As you print the data below, keep every line exactly as it is and leave the images behind.

### [Supplied data]
Start of Block
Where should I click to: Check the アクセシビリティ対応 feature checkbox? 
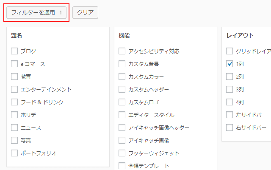122,51
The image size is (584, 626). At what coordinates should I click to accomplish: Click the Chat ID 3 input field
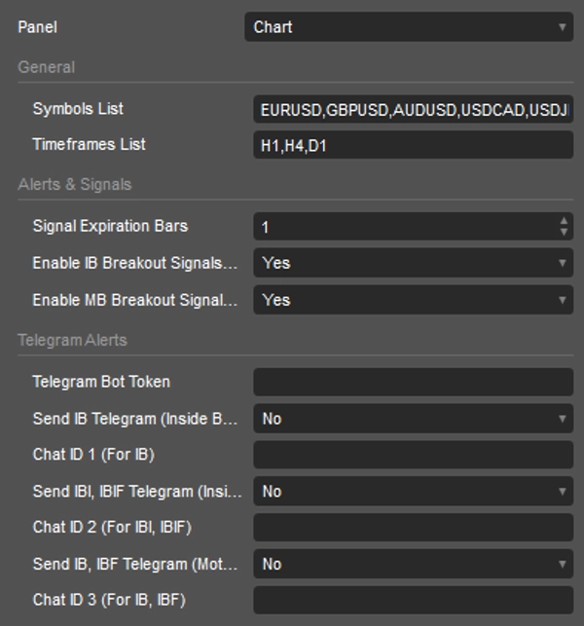pyautogui.click(x=413, y=600)
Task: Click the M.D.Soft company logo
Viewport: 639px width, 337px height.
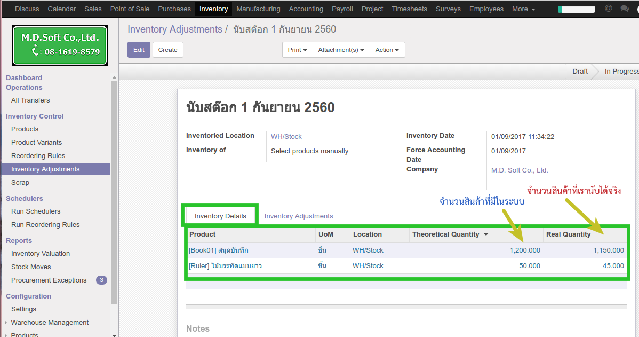Action: click(60, 45)
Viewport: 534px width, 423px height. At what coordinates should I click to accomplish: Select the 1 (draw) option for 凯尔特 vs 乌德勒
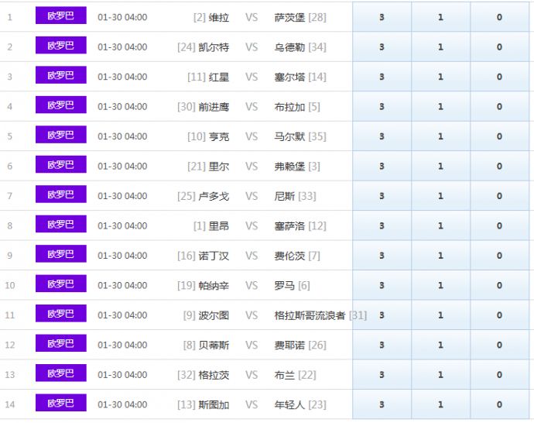pos(440,47)
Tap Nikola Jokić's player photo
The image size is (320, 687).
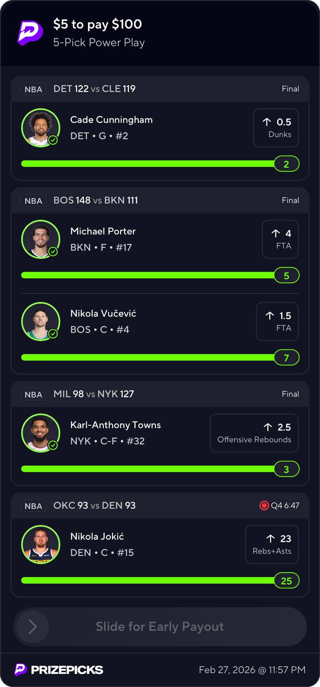40,544
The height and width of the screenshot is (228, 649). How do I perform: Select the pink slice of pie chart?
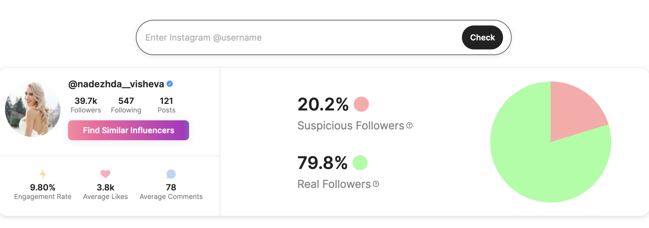574,111
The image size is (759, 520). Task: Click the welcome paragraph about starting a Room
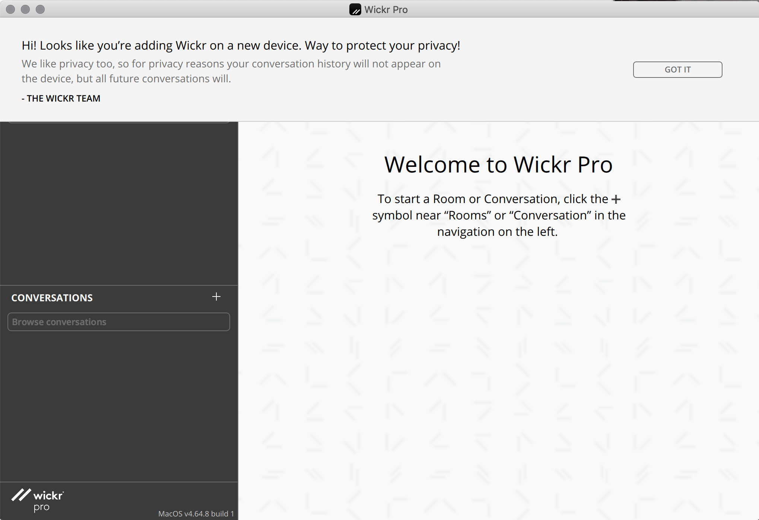coord(498,215)
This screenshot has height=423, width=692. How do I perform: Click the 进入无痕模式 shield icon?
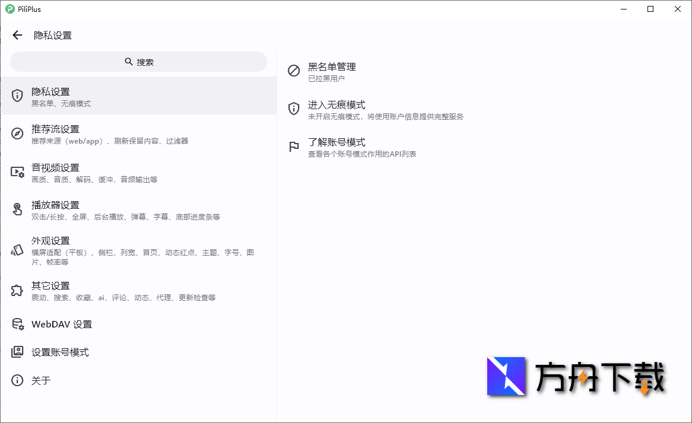tap(293, 109)
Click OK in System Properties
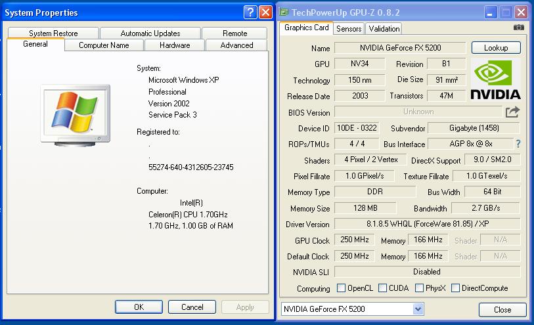The image size is (534, 325). (x=139, y=307)

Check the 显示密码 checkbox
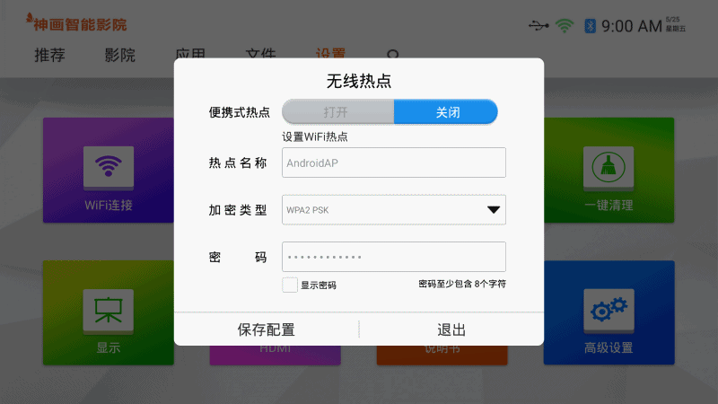(290, 285)
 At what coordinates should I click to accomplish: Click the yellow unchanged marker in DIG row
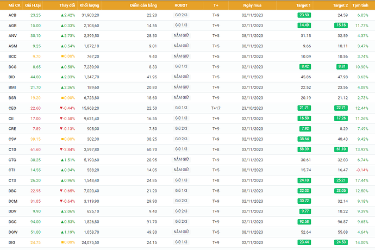[x=63, y=242]
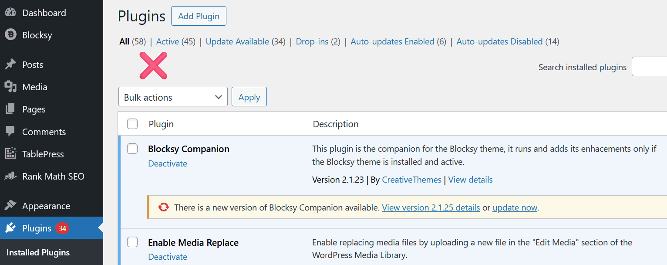Open the Bulk actions dropdown
The height and width of the screenshot is (265, 667).
(173, 97)
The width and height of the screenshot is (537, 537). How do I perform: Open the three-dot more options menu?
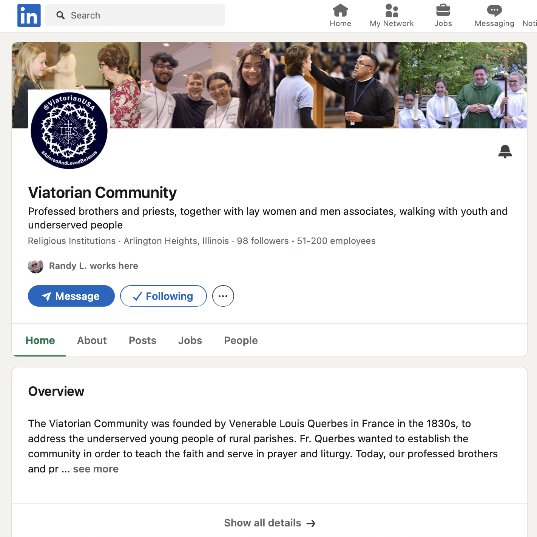223,296
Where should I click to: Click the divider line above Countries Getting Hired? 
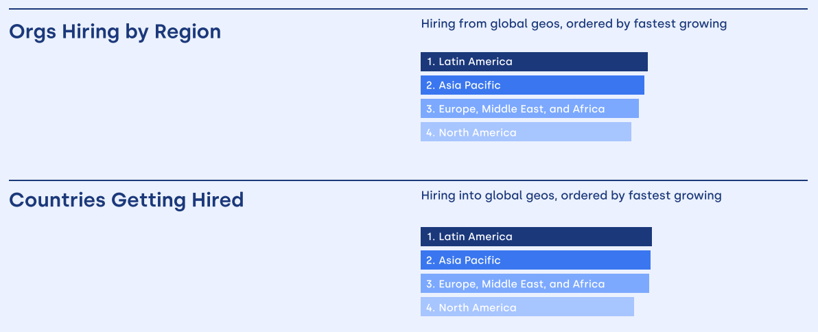[408, 180]
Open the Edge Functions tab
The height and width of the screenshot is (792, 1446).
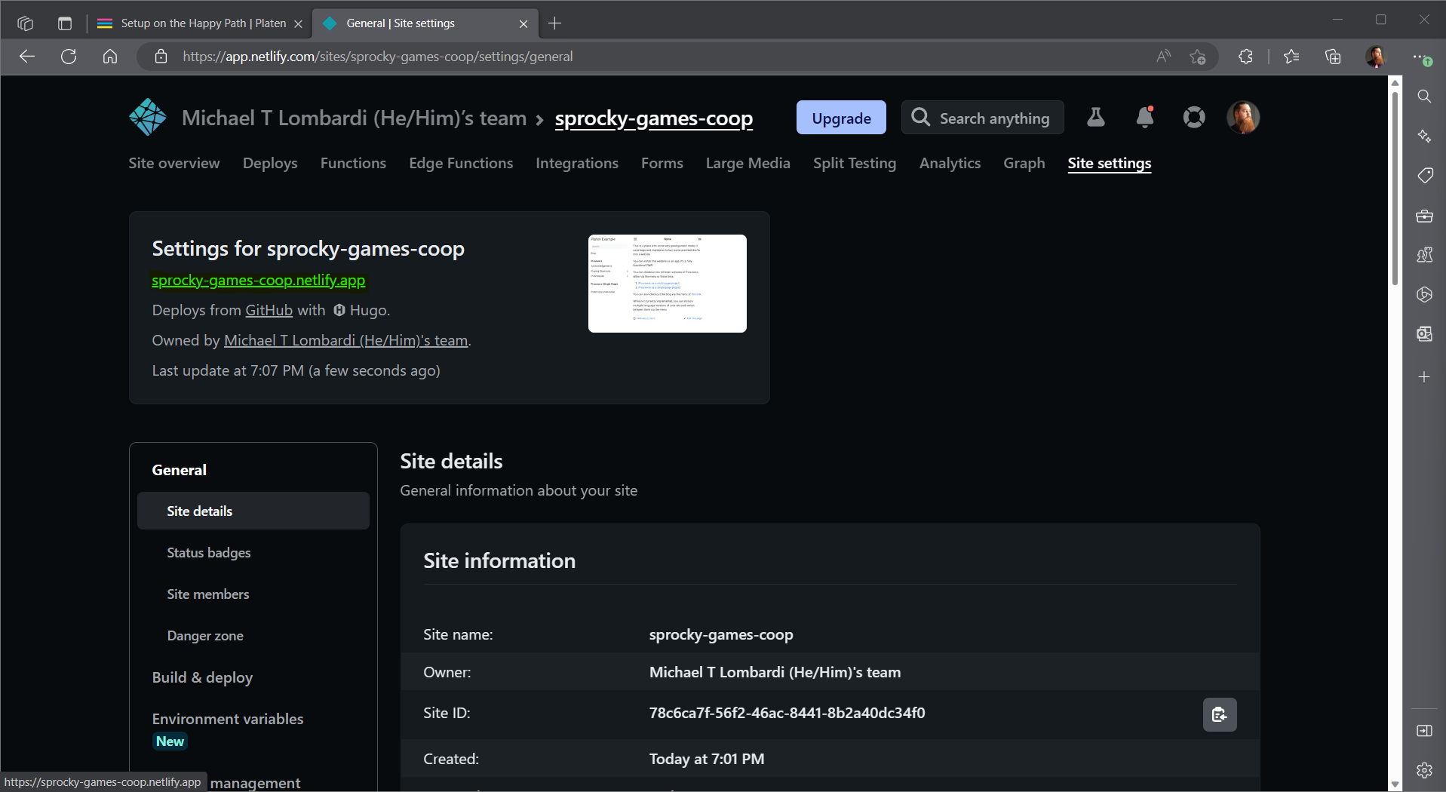(x=460, y=163)
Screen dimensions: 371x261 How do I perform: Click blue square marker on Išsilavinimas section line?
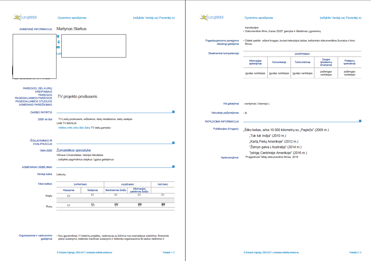(x=173, y=143)
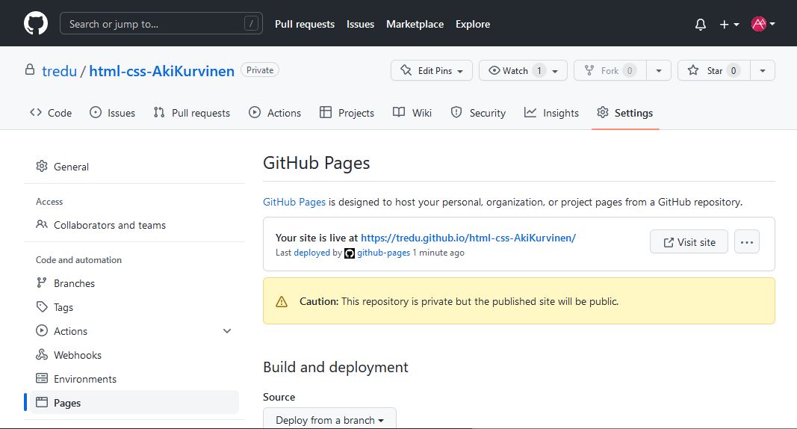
End of Block
### [Task result]
Where should I click to: Check the アクセシビリティ対応 feature checkbox? 
122,51
The image size is (584, 626). At what coordinates should I click to accomplish: Click the Chat ID 3 input field
pyautogui.click(x=413, y=600)
Task: Click the M.D.Soft company logo
Viewport: 639px width, 337px height.
Action: click(60, 45)
Viewport: 534px width, 423px height. At what coordinates should I click to accomplish: Select the 1 (draw) option for 凯尔特 vs 乌德勒
pos(440,47)
Tap Nikola Jokić's player photo
The image size is (320, 687).
40,544
The height and width of the screenshot is (228, 649). How do I perform: Select the pink slice of pie chart?
574,111
The image size is (759, 520). Task: Click the welcome paragraph about starting a Room
coord(498,215)
This screenshot has height=423, width=692. How do I perform: Click the 进入无痕模式 shield icon?
tap(293, 109)
Click OK in System Properties
The image size is (534, 325). (x=139, y=307)

Check the 显示密码 checkbox
(290, 285)
 At what coordinates should I click to accomplish: Click the yellow unchanged marker in DIG row
[x=63, y=242]
Open the Bulk actions dropdown
The height and width of the screenshot is (265, 667).
(173, 97)
The width and height of the screenshot is (537, 537). How do I perform: Open the three-dot more options menu?
223,296
Where should I click to: Click the divider line above Countries Getting Hired? 
[408, 180]
Open the Edge Functions tab
The height and width of the screenshot is (792, 1446).
(x=460, y=163)
Screen dimensions: 371x261 How do I perform: Click blue square marker on Išsilavinimas section line?
(x=173, y=143)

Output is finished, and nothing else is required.